Versão Inglês

Ano:  2001  Vol. 67   Ed. 3  - Maio - Junho - (19º)

Seção: Relato de Casos

Páginas: 423 a 426

 

Sangramento Tonsilar Palatino Espontâneo: Relato de Caso.

Spontaneous Hemorrhage from the Palatin Tonsils: A Case Report.

Autor(es): Miguel A. Hyppolito*,
José A. A. Oliveira***,
João V. Dorgam**,
Daniel D. C. Pinheiro*.

Palavras-chave: tonsila palatina, tonsilite, hemorragia

Keywords: palatin tonsils, tonsillitis, hemorrhage

Resumo:
Hemorragia espontânea de tonsila palatina é rara e, na maioria dos casos, é secundária a tonsilite aguda e mais comumente a mononucleose infecciosa. Em revisão da literatura, não encontramos relatos de caso de sangramento oral causado por descolamento espontâneo das tonsilas palatinas. Expomos esse caso com o objetivo de discutir uma possível causa para o sangramento tonsilar palatino espontâneo idiopático, no qual não verificamos agente causal infeccioso ou traumático.

Abstract:
Spontaneous hemorrhage from palatin tonsil is rare. Infectious mononucleosis is the most common etiology. Spontaneous loosing of the palatin tonsils, causing spontaneous oral hemorrhage, was not reported in our literature revision. On this case, we report a possible cause to spontaneous palatin tonsil hemorrhage without a infectious or a traumatic etiology.

INTRODUÇÃO

Sangramento oral espontâneo, de origem tonsilar palatina, sem causa iatrogênica, tem sido descrito em raros casos10, 8, 11, 3, 5, 1, sendo que, na maioria; está relacionado com infecção e casos descritos na literatura, de causa idiopática9, 7, 12.

O processo infeccioso local agudo ou crônico levaria à erosão de grandes vasos como a artéria carótida ou vasos tonsilares palatinos periféricos2, 13. A erosão, comprometendo grandes vasos, levaria a sangramento importante, que poderia ser fatal; no entanto, tal fato não tem sido observado desde o advento dos antibióticos.

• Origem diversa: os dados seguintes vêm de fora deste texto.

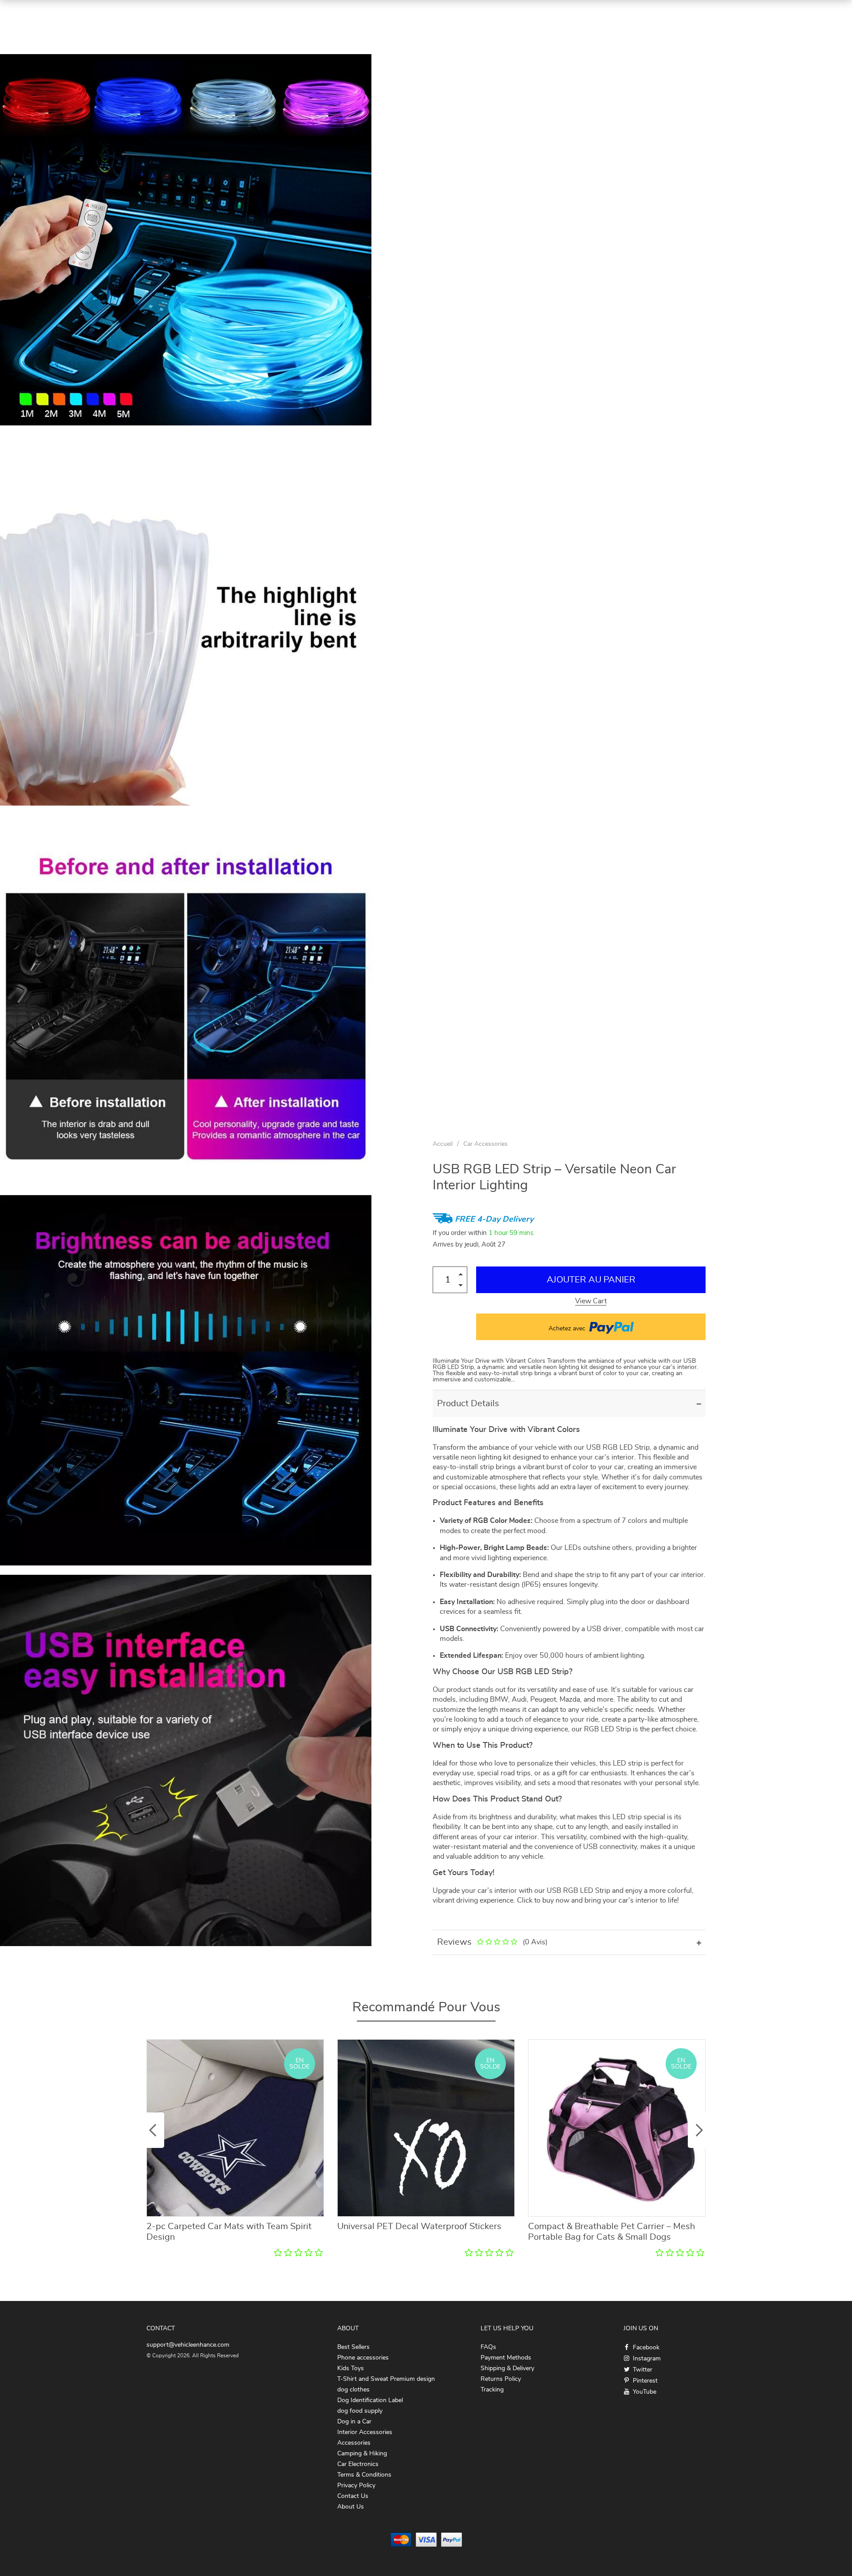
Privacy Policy (356, 2485)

Griffies e colaboradores, em 1998, analisando 860 casos de sangramento oral, identificaram 10 casos de sangramento tonsilar palatino espontâneo. Destes, oito apresentavam tonsilite bacteriana aguda ou crônica e os outros dois casos estavam relacionados com mononucleose infecciosa e neoplasia tonsilar. Tais achados sugeriram que a tonsilite crônica seria um fator predisponente importante para sangramento tonsilar palatino espontâneo. Em tal estudo, verificou-se também que em todos os casos o sangramento era de origem venosa e originário de pequenos vasos tonsilares palatinos periféricos3.

Outras causas também menos freqüentes de sangramento tonsilar são o trauma em região cervical e intra-oral, com formação de aneurismas cervicais e trauma vascular direto, respectivamente.

Abscesso peritonsilar palatino tem sido relatado como causa de sangramento tonsilar espontâneo de maior volume, podendo levar à necrose séptica da artéria carótida interna, tais casos são de extrema raridade após o advento dos antibióticos2. No entanto, os sangramentos de menor volume ainda são observados e com resolução espontânea após a resolução do quadro de abscesso peritonsilar.

Como tratamento para a hemorragia tonsilar espontânea, com comprometimento vascular periférico das tonsilas palatinas e sangramento de médio volume, preconiza-se a tonsilectomia com resolução definitiva do quadro, quer seja de sangramento ou infeccioso predispohente.

Nos casos de sangramento de maior volume com suspeita de comprometimento de vasos arteriais de maior calibre, preconiza-se a realização de arteriografia prévia para identificação do vaso comprometido e ligadura seletiva do mesmo e tonsilectomia.

Com o objetivo de identificar possíveis causas para os casos de sangramento tonsilar palatino espontâneo, que são pouco freqüentes, relatamos esse caso, verificado pela primeira vez em nosso Serviço.

APRESENTAÇÃO DE CASO CLÍNICO

Paciente com 20 anos de idade, do sexo masculino, branco, casado, natural e procedente de Ribeirão Preto, São Paulo, procurou o Serviço de Urgência do Hospital das Clínicas de Ribeirão Preto, da Faculdade de Medicina de Ribeirão Preto da Universidade de São Paulo, em fevereiro de 1998, com história de sangramento oral súbito, de início há aproximadamente duas horas e evoluindo neste período com sangramento de médio volume. Além do sangramento oral, apresentava dor submandibular do lado esquerdo, dificuldade para abertura bucal, odinofagia e sialorréia. Paciente relatou também a ingestão de bebida alcoólica e carne de peixe, sem espinhos no momento do ocorrido. Negou qualquer tipo de traumatismo oral ou cervical, negando qualquer quadro anterior de infecção aguda ou crônica de tonsilas palatinas ou quadro febril recente.

Como antecedentes pessoais, relatou uso de drogas via inalatória, negando uso de drogas injetáveis. Negou outras doenças infecto-contagiosas e comportamento homossexual ou promiscuidade sexual.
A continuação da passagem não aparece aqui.